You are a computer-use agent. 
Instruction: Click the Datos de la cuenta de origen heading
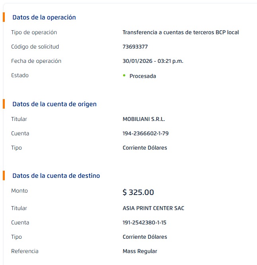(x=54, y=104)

...

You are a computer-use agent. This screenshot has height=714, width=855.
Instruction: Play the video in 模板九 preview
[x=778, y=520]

**PROMPT:** Where a line of the material holds the word "computer", copy that line.

**EXPECTED ANSWER:**
You are a computer-use agent. 
You are a computer-use agent. This screenshot has height=714, width=855.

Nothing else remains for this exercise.